(Task material Opens)
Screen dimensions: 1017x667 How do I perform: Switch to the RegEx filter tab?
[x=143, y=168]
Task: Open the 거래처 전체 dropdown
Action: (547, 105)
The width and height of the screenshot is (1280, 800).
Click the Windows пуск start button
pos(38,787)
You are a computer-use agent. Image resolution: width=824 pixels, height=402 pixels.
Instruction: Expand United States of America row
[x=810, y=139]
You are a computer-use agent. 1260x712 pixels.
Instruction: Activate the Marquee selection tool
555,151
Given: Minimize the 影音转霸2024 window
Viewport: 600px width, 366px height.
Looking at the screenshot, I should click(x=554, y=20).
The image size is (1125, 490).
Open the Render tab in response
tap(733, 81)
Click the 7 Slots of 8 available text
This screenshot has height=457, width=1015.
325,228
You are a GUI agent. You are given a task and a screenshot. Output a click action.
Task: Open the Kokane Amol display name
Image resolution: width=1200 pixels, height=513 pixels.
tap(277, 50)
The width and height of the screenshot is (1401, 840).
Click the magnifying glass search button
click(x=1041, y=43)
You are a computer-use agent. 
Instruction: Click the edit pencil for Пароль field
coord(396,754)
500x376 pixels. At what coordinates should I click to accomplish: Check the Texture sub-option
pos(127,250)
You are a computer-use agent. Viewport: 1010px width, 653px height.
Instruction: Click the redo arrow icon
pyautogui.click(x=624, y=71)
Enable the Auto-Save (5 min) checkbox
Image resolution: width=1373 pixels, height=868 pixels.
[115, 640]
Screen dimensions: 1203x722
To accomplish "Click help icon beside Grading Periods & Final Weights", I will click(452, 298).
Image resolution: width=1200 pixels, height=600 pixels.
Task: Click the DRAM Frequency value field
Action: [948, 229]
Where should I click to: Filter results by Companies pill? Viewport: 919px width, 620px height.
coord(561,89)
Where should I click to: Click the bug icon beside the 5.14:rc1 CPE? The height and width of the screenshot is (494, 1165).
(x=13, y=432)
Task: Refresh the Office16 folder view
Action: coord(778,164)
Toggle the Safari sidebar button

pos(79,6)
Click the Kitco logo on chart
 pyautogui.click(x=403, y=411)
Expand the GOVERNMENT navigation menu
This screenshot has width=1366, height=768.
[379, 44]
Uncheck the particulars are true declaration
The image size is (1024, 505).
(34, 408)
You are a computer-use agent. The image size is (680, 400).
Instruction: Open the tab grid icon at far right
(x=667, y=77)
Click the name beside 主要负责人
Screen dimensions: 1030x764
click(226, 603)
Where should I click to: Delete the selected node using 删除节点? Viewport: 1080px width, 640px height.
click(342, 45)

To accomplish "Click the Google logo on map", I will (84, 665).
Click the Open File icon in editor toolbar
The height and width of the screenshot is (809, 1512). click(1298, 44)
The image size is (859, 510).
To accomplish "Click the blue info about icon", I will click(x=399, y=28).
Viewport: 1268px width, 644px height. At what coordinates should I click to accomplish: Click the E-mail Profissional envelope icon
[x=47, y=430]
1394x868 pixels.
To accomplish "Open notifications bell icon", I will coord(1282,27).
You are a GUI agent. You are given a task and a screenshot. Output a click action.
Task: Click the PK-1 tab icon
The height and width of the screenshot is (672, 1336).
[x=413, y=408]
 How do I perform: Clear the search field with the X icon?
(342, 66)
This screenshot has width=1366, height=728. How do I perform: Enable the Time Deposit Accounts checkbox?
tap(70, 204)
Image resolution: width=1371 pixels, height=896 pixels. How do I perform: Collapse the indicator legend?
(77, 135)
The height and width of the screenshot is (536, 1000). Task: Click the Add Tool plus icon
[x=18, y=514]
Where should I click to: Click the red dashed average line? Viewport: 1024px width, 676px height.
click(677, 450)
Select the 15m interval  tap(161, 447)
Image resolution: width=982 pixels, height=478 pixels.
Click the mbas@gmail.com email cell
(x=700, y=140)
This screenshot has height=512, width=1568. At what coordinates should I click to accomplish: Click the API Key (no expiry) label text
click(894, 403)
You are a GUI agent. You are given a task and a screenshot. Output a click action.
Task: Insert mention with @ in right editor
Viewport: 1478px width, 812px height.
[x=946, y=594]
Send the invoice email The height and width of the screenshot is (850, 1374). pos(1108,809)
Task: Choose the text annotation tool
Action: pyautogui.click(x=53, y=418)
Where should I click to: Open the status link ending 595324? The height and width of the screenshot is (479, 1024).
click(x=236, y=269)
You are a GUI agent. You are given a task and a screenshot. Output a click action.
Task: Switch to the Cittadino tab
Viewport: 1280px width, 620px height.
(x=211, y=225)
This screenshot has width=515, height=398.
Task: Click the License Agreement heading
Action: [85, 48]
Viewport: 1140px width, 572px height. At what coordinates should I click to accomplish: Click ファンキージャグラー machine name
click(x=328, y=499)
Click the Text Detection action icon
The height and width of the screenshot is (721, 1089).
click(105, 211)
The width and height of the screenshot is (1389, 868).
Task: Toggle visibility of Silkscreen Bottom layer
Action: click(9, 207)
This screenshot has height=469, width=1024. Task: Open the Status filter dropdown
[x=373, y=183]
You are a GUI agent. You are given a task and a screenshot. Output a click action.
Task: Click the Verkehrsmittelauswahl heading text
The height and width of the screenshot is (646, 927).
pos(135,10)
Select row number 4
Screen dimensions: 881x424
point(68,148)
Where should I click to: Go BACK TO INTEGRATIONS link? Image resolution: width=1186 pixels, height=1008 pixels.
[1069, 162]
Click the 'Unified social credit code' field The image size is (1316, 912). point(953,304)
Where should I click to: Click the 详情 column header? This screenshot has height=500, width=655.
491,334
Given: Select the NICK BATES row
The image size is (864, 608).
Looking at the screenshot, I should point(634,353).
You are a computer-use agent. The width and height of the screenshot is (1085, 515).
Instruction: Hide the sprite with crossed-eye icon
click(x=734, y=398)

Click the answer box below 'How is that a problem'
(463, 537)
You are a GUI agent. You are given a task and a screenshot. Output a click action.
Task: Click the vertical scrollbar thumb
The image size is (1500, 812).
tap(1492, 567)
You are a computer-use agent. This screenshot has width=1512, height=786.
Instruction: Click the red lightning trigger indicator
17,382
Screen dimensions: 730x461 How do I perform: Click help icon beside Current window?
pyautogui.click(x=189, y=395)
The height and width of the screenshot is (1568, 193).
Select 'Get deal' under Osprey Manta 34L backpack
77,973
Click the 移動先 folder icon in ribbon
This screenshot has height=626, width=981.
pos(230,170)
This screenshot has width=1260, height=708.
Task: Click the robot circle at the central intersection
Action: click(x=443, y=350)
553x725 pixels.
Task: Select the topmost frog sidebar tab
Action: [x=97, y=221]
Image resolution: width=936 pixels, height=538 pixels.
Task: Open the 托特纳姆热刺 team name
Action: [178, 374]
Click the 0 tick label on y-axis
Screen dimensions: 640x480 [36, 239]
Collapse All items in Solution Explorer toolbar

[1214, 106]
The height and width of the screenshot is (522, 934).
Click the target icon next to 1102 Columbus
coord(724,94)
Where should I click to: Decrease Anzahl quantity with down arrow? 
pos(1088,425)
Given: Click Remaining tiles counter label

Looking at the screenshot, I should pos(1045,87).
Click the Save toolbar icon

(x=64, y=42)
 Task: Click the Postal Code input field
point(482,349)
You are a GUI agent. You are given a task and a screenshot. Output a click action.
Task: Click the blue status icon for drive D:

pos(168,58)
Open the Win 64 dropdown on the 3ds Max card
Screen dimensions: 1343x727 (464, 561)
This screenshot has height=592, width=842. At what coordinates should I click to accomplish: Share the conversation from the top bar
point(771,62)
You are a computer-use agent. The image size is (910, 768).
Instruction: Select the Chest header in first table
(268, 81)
(Task material Closes)
### Exercise goal
What you return must match the listing exactly, with nothing missing.

### Exercise result
Screen dimensions: 1017x667 How do I perform: Switch to the RegEx filter tab?
[x=143, y=168]
Task: Open the 거래처 전체 dropdown
Action: (547, 105)
The width and height of the screenshot is (1280, 800).
Click the Windows пуск start button
pos(38,787)
You are a computer-use agent. Image resolution: width=824 pixels, height=402 pixels.
Instruction: Expand United States of America row
[x=810, y=139]
You are a computer-use agent. 1260x712 pixels.
Instruction: Activate the Marquee selection tool
555,151
Given: Minimize the 影音转霸2024 window
Viewport: 600px width, 366px height.
Looking at the screenshot, I should click(x=554, y=20).
The image size is (1125, 490).
Open the Render tab in response
tap(733, 81)
Click the 7 Slots of 8 available text
This screenshot has height=457, width=1015.
325,228
You are a GUI agent. You are given a task and a screenshot. Output a click action.
Task: Open the Kokane Amol display name
Image resolution: width=1200 pixels, height=513 pixels.
tap(277, 50)
The width and height of the screenshot is (1401, 840).
Click the magnifying glass search button
click(x=1041, y=43)
You are a computer-use agent. 
Instruction: Click the edit pencil for Пароль field
coord(396,754)
500x376 pixels. At what coordinates should I click to accomplish: Check the Texture sub-option
pos(127,250)
You are a computer-use agent. Viewport: 1010px width, 653px height.
Instruction: Click the redo arrow icon
pyautogui.click(x=624, y=71)
Enable the Auto-Save (5 min) checkbox
Image resolution: width=1373 pixels, height=868 pixels.
[115, 640]
Screen dimensions: 1203x722
To accomplish "Click help icon beside Grading Periods & Final Weights", I will click(452, 298).
Image resolution: width=1200 pixels, height=600 pixels.
Task: Click the DRAM Frequency value field
Action: [948, 229]
Where should I click to: Filter results by Companies pill? Viewport: 919px width, 620px height.
coord(561,89)
Where should I click to: Click the bug icon beside the 5.14:rc1 CPE? The height and width of the screenshot is (494, 1165).
(x=13, y=432)
Task: Refresh the Office16 folder view
Action: coord(778,164)
Toggle the Safari sidebar button

pos(79,6)
Click the Kitco logo on chart
 pyautogui.click(x=403, y=411)
Expand the GOVERNMENT navigation menu
This screenshot has width=1366, height=768.
[379, 44]
Uncheck the particulars are true declaration
The image size is (1024, 505).
(34, 408)
You are a computer-use agent. The image size is (680, 400).
Instruction: Open the tab grid icon at far right
(x=667, y=77)
Click the name beside 主要负责人
Screen dimensions: 1030x764
click(226, 603)
Where should I click to: Delete the selected node using 删除节点? Viewport: 1080px width, 640px height.
click(342, 45)

To accomplish "Click the Google logo on map", I will (84, 665).
Click the Open File icon in editor toolbar
The height and width of the screenshot is (809, 1512). click(1298, 44)
The image size is (859, 510).
To accomplish "Click the blue info about icon", I will click(x=399, y=28).
Viewport: 1268px width, 644px height. At what coordinates should I click to accomplish: Click the E-mail Profissional envelope icon
[x=47, y=430]
1394x868 pixels.
To accomplish "Open notifications bell icon", I will coord(1282,27).
You are a GUI agent. You are given a task and a screenshot. Output a click action.
Task: Click the PK-1 tab icon
The height and width of the screenshot is (672, 1336).
[x=413, y=408]
 How do I perform: Clear the search field with the X icon?
(342, 66)
This screenshot has width=1366, height=728. How do I perform: Enable the Time Deposit Accounts checkbox?
tap(70, 204)
Image resolution: width=1371 pixels, height=896 pixels. How do I perform: Collapse the indicator legend?
(77, 135)
The height and width of the screenshot is (536, 1000). Task: Click the Add Tool plus icon
[x=18, y=514]
Where should I click to: Click the red dashed average line? Viewport: 1024px width, 676px height.
click(677, 450)
Select the 15m interval  tap(161, 447)
Image resolution: width=982 pixels, height=478 pixels.
Click the mbas@gmail.com email cell
(x=700, y=140)
This screenshot has height=512, width=1568. At what coordinates should I click to accomplish: Click the API Key (no expiry) label text
click(894, 403)
You are a GUI agent. You are given a task and a screenshot. Output a click action.
Task: Insert mention with @ in right editor
Viewport: 1478px width, 812px height.
[x=946, y=594]
Send the invoice email The height and width of the screenshot is (850, 1374). pos(1108,809)
Task: Choose the text annotation tool
Action: pyautogui.click(x=53, y=418)
Where should I click to: Open the status link ending 595324? The height and width of the screenshot is (479, 1024).
click(x=236, y=269)
You are a GUI agent. You are given a task and a screenshot. Output a click action.
Task: Switch to the Cittadino tab
Viewport: 1280px width, 620px height.
(x=211, y=225)
This screenshot has width=515, height=398.
Task: Click the License Agreement heading
Action: [85, 48]
Viewport: 1140px width, 572px height. At what coordinates should I click to accomplish: Click ファンキージャグラー machine name
click(x=328, y=499)
Click the Text Detection action icon
The height and width of the screenshot is (721, 1089).
click(105, 211)
The width and height of the screenshot is (1389, 868).
Task: Toggle visibility of Silkscreen Bottom layer
Action: click(9, 207)
This screenshot has height=469, width=1024. Task: Open the Status filter dropdown
[x=373, y=183]
You are a GUI agent. You are given a task and a screenshot. Output a click action.
Task: Click the Verkehrsmittelauswahl heading text
The height and width of the screenshot is (646, 927).
pos(135,10)
Select row number 4
Screen dimensions: 881x424
point(68,148)
Where should I click to: Go BACK TO INTEGRATIONS link? Image resolution: width=1186 pixels, height=1008 pixels.
[1069, 162]
Click the 'Unified social credit code' field The image size is (1316, 912). point(953,304)
Where should I click to: Click the 详情 column header? This screenshot has height=500, width=655.
491,334
Given: Select the NICK BATES row
The image size is (864, 608).
Looking at the screenshot, I should point(634,353).
You are a computer-use agent. The width and height of the screenshot is (1085, 515).
Instruction: Hide the sprite with crossed-eye icon
click(x=734, y=398)

Click the answer box below 'How is that a problem'
(463, 537)
You are a GUI agent. You are given a task and a screenshot. Output a click action.
Task: Click the vertical scrollbar thumb
The image size is (1500, 812).
tap(1492, 567)
You are a computer-use agent. This screenshot has width=1512, height=786.
Instruction: Click the red lightning trigger indicator
17,382
Screen dimensions: 730x461 How do I perform: Click help icon beside Current window?
pyautogui.click(x=189, y=395)
The height and width of the screenshot is (1568, 193).
Select 'Get deal' under Osprey Manta 34L backpack
77,973
Click the 移動先 folder icon in ribbon
This screenshot has height=626, width=981.
pos(230,170)
This screenshot has width=1260, height=708.
Task: Click the robot circle at the central intersection
Action: click(x=443, y=350)
553x725 pixels.
Task: Select the topmost frog sidebar tab
Action: [x=97, y=221]
Image resolution: width=936 pixels, height=538 pixels.
Task: Open the 托特纳姆热刺 team name
Action: [178, 374]
Click the 0 tick label on y-axis
Screen dimensions: 640x480 [36, 239]
Collapse All items in Solution Explorer toolbar

[1214, 106]
The height and width of the screenshot is (522, 934).
Click the target icon next to 1102 Columbus
coord(724,94)
Where should I click to: Decrease Anzahl quantity with down arrow? 
pos(1088,425)
Given: Click Remaining tiles counter label

Looking at the screenshot, I should pos(1045,87).
Click the Save toolbar icon

(x=64, y=42)
 Task: Click the Postal Code input field
point(482,349)
You are a GUI agent. You are given a task and a screenshot. Output a click action.
Task: Click the blue status icon for drive D:

pos(168,58)
Open the Win 64 dropdown on the 3ds Max card
Screen dimensions: 1343x727 (464, 561)
This screenshot has height=592, width=842. At what coordinates should I click to accomplish: Share the conversation from the top bar
point(771,62)
You are a computer-use agent. The image size is (910, 768).
Instruction: Select the Chest header in first table
(268, 81)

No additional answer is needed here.